Nixon’s Nephew Is Being Detained By Cuban Officials Said To Be An Aide To Fugitive Financier Robert Vesco

Barry Schweid Associated Press

Cuba has detained Donald Nixon Jr., a nephew of the late president, and his wife has asked Secretary of State Warren Christopher and Nixon’s congressman to help win his release, administration and congressional officials said Friday.

Circumstances surrounding the detention of Nixon were unclear. According to congressional sources, Nixon’s wife, Helene, said Nixon had been in Cuba attempting to arrange for a pharmaceutical test in Cuba.

Administration sources, however, said Nixon was with Robert L. Vesco when the fugitive financier was arrested on suspicion of being a “provocateur and agent for foreign special services.”

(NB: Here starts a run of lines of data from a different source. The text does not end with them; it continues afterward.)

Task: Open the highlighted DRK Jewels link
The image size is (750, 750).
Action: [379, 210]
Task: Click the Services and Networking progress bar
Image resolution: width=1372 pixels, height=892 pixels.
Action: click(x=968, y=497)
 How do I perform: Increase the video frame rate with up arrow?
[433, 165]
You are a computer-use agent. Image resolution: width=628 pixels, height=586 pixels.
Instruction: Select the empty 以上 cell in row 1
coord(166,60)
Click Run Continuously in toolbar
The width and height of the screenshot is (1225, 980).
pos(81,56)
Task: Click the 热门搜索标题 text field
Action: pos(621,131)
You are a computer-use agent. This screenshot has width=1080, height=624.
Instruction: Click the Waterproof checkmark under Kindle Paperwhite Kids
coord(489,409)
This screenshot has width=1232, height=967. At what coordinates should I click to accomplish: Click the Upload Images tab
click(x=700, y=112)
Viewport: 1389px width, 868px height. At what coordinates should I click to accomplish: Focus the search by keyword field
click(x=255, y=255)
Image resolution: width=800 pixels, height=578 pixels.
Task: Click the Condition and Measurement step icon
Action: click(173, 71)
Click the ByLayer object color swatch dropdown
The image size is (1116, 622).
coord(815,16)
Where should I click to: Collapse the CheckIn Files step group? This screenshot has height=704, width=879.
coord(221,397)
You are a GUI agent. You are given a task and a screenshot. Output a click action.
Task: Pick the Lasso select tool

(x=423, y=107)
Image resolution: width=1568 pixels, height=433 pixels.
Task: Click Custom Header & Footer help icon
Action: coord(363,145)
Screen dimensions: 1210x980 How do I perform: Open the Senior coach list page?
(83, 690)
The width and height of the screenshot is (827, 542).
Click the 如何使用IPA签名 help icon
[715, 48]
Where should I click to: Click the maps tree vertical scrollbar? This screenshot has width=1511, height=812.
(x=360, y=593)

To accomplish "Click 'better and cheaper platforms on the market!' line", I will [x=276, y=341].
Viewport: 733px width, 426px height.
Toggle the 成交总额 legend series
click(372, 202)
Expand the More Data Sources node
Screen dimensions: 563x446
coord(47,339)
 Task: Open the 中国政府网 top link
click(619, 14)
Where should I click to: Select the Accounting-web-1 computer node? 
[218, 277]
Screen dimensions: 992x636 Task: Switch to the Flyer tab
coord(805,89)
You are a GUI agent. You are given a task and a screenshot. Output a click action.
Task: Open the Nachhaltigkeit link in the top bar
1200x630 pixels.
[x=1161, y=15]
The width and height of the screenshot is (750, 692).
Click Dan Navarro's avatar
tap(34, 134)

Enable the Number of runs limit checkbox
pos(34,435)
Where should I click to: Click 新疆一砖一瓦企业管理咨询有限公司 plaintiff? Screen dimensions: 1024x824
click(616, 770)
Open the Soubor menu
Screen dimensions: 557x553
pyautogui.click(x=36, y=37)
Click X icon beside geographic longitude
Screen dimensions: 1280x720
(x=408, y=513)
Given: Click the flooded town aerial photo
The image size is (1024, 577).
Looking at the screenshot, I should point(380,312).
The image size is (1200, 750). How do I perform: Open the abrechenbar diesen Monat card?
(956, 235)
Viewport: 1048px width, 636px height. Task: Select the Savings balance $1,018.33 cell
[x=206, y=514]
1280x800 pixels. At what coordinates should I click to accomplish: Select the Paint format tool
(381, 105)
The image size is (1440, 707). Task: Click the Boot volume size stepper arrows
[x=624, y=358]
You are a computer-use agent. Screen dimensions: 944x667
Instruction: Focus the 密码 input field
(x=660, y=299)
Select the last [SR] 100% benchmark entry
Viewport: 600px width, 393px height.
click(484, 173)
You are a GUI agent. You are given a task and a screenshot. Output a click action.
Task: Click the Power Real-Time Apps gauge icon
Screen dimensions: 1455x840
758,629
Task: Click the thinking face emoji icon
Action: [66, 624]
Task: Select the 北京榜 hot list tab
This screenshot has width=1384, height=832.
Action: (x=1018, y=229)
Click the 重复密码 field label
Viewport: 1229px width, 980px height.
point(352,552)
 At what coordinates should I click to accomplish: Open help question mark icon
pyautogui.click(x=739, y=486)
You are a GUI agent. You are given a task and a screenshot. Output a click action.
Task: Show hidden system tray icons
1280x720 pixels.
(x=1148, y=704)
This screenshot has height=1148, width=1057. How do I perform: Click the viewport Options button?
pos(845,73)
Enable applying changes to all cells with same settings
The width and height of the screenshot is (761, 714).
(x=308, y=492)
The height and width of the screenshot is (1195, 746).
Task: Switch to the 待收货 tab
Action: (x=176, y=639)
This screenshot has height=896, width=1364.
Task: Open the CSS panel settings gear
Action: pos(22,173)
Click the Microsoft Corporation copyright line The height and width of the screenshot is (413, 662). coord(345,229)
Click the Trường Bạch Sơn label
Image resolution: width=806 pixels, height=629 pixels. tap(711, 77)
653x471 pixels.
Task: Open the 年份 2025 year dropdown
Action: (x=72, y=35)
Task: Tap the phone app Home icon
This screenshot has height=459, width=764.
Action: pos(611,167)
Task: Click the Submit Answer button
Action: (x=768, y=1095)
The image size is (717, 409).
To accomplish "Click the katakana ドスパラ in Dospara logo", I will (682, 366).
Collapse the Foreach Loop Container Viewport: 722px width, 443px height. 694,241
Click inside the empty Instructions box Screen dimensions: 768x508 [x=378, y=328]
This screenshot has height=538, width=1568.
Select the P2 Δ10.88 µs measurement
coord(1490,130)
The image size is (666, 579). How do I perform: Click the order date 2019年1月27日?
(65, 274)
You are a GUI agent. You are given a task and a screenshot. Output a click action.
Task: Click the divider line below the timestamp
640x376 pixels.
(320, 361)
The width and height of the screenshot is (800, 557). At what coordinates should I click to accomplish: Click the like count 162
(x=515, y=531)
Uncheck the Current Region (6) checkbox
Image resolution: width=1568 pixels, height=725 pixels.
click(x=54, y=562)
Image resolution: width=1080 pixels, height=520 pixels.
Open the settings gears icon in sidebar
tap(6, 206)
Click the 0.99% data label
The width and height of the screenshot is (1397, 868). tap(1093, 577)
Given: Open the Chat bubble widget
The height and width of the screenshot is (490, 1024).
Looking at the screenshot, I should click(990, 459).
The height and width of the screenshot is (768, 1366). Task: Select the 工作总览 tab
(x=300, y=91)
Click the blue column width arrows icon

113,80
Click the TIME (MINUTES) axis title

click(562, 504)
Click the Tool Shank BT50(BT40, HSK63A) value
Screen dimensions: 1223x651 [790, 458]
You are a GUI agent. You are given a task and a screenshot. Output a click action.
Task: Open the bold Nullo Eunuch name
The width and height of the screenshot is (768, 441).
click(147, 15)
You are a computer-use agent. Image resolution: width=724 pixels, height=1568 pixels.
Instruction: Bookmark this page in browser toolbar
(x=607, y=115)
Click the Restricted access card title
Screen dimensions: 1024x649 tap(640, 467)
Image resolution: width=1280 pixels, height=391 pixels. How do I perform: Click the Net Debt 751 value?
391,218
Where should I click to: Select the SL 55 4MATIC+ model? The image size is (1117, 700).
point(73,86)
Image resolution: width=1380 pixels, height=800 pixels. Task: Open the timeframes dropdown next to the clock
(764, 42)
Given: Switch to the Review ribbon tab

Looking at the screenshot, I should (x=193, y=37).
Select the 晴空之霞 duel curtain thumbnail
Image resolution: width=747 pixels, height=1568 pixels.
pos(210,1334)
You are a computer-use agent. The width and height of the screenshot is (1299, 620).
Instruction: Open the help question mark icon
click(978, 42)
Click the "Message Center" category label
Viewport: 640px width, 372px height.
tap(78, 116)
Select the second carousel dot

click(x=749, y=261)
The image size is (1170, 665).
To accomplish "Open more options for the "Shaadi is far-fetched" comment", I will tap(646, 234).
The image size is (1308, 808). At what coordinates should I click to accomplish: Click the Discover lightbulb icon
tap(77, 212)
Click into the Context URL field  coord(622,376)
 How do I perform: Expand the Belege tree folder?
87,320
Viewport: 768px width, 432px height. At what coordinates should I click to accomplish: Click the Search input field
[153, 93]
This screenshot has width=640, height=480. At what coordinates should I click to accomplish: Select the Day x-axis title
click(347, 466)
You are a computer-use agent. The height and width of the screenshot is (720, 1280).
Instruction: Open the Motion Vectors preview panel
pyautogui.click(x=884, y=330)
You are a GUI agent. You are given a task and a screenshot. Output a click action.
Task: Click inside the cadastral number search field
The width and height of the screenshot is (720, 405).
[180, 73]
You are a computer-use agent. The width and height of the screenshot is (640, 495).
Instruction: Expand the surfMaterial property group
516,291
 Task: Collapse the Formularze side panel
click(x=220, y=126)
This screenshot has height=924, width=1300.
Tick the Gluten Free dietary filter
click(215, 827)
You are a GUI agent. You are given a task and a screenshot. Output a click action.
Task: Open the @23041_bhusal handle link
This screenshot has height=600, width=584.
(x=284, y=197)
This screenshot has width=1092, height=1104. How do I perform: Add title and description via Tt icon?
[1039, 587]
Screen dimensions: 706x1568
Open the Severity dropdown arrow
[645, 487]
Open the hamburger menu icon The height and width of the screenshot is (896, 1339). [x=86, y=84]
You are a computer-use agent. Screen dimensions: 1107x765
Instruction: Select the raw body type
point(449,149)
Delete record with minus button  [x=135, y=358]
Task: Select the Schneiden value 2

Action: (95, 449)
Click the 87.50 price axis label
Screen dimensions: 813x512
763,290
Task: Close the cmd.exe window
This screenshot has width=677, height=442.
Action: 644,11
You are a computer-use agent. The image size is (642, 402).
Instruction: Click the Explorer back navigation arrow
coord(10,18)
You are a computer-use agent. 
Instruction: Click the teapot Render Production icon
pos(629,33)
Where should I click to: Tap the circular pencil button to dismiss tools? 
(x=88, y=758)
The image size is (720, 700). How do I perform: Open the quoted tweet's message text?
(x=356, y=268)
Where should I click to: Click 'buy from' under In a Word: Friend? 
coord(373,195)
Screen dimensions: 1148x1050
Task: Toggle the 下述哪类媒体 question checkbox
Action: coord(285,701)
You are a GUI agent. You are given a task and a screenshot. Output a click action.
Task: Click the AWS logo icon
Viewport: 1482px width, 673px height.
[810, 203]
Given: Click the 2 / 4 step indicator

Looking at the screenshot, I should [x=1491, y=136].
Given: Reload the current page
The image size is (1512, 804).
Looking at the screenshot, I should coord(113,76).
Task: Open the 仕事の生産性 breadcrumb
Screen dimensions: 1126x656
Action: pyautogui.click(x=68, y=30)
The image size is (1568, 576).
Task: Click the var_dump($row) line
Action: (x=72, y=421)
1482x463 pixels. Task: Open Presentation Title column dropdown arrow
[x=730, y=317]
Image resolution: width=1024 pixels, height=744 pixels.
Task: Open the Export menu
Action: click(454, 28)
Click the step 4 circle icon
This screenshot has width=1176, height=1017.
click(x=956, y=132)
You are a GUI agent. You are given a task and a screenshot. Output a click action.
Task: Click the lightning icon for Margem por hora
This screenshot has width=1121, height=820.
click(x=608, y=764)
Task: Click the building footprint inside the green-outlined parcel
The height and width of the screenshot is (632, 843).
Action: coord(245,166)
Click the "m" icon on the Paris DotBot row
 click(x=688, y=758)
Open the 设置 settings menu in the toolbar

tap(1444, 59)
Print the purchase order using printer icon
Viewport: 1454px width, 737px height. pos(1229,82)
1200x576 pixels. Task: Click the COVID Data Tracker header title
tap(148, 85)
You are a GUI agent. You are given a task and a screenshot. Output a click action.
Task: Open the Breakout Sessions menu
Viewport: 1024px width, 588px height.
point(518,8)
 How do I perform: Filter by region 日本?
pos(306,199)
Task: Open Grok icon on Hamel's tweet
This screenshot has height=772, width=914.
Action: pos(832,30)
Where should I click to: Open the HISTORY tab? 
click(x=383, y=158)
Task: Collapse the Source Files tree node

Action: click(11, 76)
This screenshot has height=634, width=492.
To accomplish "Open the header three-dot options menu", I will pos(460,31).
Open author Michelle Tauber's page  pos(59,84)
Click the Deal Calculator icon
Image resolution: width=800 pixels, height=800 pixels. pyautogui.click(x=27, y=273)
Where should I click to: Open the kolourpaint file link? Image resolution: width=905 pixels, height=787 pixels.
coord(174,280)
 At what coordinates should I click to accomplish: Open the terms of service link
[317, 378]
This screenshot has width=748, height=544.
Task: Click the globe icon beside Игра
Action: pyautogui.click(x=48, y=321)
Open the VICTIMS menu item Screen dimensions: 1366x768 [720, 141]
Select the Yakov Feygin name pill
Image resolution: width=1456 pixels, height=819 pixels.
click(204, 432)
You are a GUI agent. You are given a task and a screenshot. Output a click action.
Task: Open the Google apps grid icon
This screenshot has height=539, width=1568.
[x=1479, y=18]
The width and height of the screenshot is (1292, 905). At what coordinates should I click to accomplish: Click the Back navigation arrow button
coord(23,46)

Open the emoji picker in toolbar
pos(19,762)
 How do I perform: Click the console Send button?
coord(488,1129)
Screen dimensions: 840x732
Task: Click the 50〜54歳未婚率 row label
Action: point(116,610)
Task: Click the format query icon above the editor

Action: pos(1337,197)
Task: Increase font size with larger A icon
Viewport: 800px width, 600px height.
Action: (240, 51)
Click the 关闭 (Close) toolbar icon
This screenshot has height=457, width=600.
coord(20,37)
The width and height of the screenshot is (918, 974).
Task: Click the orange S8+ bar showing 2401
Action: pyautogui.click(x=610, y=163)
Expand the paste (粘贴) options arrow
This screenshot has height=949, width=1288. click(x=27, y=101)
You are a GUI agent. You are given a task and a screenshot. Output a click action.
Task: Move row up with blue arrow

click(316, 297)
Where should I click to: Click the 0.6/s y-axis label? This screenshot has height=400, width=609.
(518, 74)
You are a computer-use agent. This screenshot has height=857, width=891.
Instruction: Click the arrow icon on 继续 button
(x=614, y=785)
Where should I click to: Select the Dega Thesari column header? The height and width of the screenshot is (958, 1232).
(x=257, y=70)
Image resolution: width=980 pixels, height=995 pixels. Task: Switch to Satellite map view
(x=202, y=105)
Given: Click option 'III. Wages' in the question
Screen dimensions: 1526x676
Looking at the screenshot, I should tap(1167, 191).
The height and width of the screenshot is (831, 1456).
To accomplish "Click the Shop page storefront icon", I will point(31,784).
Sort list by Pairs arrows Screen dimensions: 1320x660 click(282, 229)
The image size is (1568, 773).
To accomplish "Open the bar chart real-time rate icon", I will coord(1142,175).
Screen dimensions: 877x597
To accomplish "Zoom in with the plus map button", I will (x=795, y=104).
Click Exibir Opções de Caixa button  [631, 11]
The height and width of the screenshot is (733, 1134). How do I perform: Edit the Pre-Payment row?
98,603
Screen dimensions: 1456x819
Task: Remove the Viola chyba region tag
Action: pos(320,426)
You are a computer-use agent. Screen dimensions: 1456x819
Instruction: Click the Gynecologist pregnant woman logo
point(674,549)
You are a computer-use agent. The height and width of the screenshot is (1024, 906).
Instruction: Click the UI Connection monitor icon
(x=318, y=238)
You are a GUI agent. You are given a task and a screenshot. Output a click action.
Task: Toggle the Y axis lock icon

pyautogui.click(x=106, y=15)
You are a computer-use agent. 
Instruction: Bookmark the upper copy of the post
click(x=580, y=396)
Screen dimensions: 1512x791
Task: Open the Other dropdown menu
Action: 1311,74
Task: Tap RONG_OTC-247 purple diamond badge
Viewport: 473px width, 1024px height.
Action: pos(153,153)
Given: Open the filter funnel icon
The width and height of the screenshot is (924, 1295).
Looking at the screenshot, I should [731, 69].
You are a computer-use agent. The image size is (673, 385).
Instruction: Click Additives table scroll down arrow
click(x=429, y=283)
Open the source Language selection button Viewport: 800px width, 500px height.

Cuba informed the U.S. diplomatic office in Havana in early June of Vesco’s arrest, touching off speculation that Cuba might be willing to surrender the financier to U.S. authorities.

But Cuba subsequently informed the United States it had no such intention. President Fidel Castro told CNN last Sunday that it would be “immoral” for the two countries to allow Vesco to become a pawn in bilateral relations. The State Department expressed regret, saying Vesco was charged with “very serious violations” of U.S. law.

Congressional sources said they were not aware of any link between Nixon’s detention and Vesco.

An official at the U.S. diplomatic mission in Cuba said he had no information about Nixon’s being in Cuba and could not comment in any case because of privacy act considerations.

Other U.S. officials said, however, that Nixon’s wife sent letters to Christopher and to Rep. Christopher Cox, a Republican of Orange County, Calif., where the Nixons live, asking them to intercede on Nixon’s behalf. They said she also wrote to Senate Republican leader Bob Dole of Kansas.

Vesco is under indictment for a $200,000 contribution to Richard Nixon’s 1972 presidential reelection campaign. He had fled to the Bahamas the year before to avoid an investigation by the Securities and Exchange Commission. In 1972, the SEC charged in a civil suit that Vesco and 40 other people had diverted more than $224 million in assets from four mutual funds.

Vesco, 59, settled in Cuba in 1982. In 1989, he was indicted on drug conspiracy charges in Florida.

Columnist Jack Anderson this month identified Nixon as “a trusted aide to Vesco.”